Section of Interstate Highway in Virginia, United States

Interstate 85 (I-85) is a part of the Interstate Highway System that runs from Montgomery, Alabama, to Petersburg, Virginia. In Virginia, the Interstate Highway runs 68.64 mi from the North Carolina state line near Bracey north to I-95 in Petersburg. I-85 passes through the eastern part of Southside, where it parallels US Route 1 (US 1) from Petersburg, where the highway runs concurrently with US 460, to south of South Hill, where the highway intersects Southside's major east–west highway, US 58. The Interstate Highway is the primary connection between the Greater Richmond Region and Research Triangle and other major metropolitan areas of North Carolina.
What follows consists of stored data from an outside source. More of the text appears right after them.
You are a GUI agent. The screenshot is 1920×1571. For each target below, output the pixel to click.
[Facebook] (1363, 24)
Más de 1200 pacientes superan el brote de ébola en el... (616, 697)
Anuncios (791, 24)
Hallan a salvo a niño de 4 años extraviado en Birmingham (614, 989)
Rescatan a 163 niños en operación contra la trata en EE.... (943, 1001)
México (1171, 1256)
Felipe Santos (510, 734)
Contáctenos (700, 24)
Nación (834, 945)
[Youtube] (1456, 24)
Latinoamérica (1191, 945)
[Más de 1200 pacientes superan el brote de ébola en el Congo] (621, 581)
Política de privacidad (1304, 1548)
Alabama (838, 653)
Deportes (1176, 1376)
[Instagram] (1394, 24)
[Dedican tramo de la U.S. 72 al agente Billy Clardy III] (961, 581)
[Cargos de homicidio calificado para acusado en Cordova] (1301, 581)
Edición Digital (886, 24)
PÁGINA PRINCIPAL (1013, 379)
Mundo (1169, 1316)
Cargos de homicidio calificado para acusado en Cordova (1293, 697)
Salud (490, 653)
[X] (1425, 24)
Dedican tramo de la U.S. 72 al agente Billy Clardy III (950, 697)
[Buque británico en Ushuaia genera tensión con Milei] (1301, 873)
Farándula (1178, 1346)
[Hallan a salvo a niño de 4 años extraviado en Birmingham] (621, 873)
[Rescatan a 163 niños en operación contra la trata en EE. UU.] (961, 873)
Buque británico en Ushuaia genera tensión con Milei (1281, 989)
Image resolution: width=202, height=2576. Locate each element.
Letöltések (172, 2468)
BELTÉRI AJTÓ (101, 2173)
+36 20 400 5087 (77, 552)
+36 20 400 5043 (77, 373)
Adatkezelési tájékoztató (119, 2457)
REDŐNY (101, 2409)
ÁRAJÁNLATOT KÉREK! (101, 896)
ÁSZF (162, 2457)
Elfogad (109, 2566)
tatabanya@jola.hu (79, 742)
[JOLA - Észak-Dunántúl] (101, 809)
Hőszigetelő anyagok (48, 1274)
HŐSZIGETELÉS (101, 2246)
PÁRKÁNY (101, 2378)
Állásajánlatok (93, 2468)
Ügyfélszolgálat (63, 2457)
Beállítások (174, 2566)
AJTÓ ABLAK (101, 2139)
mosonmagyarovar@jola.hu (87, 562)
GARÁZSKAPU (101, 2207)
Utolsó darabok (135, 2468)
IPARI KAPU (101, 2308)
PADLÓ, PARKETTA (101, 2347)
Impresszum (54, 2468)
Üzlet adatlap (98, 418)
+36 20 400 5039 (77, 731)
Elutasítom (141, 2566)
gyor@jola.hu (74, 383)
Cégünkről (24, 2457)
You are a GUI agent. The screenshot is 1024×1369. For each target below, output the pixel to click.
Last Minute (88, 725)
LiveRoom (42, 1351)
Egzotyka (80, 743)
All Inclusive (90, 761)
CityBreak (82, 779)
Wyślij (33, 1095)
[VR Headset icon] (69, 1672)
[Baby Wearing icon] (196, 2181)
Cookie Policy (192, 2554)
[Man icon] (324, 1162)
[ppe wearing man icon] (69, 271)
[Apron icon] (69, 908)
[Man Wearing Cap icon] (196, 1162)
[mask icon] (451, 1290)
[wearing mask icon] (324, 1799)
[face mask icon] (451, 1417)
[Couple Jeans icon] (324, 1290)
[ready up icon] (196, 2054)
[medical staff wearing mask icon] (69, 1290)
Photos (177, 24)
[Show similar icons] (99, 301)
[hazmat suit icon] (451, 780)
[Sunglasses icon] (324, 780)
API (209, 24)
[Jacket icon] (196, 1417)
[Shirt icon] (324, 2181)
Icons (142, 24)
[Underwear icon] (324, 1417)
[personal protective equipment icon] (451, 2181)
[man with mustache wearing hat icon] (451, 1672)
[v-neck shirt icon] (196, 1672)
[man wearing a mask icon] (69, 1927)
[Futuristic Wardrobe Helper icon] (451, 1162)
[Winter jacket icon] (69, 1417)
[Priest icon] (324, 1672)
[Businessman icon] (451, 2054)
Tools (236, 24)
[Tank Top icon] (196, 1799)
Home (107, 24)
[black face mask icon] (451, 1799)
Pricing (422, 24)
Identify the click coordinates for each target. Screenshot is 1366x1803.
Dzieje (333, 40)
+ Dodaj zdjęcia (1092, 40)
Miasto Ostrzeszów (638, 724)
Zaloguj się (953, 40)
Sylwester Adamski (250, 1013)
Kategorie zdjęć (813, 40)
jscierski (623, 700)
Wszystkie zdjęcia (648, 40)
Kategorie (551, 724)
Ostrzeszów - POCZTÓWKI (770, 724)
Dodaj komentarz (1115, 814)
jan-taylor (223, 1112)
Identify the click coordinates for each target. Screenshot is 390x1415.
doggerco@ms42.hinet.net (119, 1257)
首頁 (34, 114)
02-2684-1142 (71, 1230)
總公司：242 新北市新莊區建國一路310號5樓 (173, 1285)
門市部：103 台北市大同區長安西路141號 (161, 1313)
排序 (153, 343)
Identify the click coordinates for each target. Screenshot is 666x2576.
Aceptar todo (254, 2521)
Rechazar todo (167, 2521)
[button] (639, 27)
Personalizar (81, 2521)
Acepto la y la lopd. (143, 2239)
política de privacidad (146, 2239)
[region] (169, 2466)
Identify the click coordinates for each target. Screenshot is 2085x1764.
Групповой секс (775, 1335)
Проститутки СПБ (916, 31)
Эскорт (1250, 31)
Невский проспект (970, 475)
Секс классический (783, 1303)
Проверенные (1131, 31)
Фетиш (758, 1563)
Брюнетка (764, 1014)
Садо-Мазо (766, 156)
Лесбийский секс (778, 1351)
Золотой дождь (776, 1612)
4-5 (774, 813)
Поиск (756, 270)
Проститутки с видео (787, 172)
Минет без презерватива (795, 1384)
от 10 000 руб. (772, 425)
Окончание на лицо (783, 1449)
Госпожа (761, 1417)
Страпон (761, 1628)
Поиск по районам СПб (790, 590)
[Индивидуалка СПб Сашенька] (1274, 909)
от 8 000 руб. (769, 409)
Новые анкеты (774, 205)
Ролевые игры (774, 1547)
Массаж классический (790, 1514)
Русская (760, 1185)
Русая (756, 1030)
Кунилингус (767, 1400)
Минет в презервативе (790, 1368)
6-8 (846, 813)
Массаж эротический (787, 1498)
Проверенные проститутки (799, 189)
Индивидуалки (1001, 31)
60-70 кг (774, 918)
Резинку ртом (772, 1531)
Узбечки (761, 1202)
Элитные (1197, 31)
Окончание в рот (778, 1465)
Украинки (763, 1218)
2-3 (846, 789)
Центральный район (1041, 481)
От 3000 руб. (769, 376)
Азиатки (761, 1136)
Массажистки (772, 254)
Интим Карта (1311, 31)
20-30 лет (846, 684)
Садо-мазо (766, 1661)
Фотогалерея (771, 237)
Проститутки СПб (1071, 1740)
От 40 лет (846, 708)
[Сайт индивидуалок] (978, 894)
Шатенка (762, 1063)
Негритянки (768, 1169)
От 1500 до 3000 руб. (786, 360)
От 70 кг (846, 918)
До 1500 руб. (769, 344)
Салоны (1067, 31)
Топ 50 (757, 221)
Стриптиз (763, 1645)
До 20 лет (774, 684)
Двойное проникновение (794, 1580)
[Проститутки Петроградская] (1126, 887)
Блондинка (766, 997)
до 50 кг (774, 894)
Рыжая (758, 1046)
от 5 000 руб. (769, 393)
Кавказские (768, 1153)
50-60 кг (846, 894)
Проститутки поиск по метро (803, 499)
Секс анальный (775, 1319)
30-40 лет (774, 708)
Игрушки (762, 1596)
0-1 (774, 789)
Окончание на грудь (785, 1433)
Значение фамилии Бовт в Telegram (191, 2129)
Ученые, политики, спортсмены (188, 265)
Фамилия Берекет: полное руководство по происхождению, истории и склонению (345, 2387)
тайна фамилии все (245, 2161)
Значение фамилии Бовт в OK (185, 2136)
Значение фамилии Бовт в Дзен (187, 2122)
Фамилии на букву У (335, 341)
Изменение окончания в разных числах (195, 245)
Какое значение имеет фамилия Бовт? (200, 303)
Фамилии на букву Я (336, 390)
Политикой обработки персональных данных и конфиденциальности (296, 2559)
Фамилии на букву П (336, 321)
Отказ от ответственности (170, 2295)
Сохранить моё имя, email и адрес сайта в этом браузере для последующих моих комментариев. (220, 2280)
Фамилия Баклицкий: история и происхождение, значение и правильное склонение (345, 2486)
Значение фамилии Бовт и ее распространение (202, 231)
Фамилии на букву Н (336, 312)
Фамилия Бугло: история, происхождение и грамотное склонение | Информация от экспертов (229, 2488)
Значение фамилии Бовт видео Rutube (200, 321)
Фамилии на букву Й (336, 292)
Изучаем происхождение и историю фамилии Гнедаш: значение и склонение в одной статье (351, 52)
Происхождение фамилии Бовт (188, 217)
Like all mainline Interstate Highways, I-85 is a part of the National Highway System for its entire length in Virginia.

==Route description==
I-85 enters Virginia in Mecklenburg County southwest of Bracey. The Interstate Highway continues southwest toward Henderson and Durham. Northbound I-85 has a welcome center before the highway crosses Lake Gaston, an impoundment of the Roanoke River, on a causeway and bridge before reaching an interchange with State Route 903 (SR 903) at Bracey. The freeway passes through the town of South Hill, where the highway has a cloverleaf interchange with US 58 (Atlantic Avenue). US 58 serves as the major east–west highway of Southside; the US Route provides access to La Crosse, Brodnax, Lawrenceville, and Emporia to the east and Boydton and Clarksville to the west. US 58 leads to SR 47, which provides access to Chase City. North of the town of South Hill, I-85 has a junction with US 1 (Mecklenburg Avenue), which parallels the Interstate Highway from Henderson to Petersburg. The US 1 interchange also provides access to SR 138, which heads north toward Kenbridge.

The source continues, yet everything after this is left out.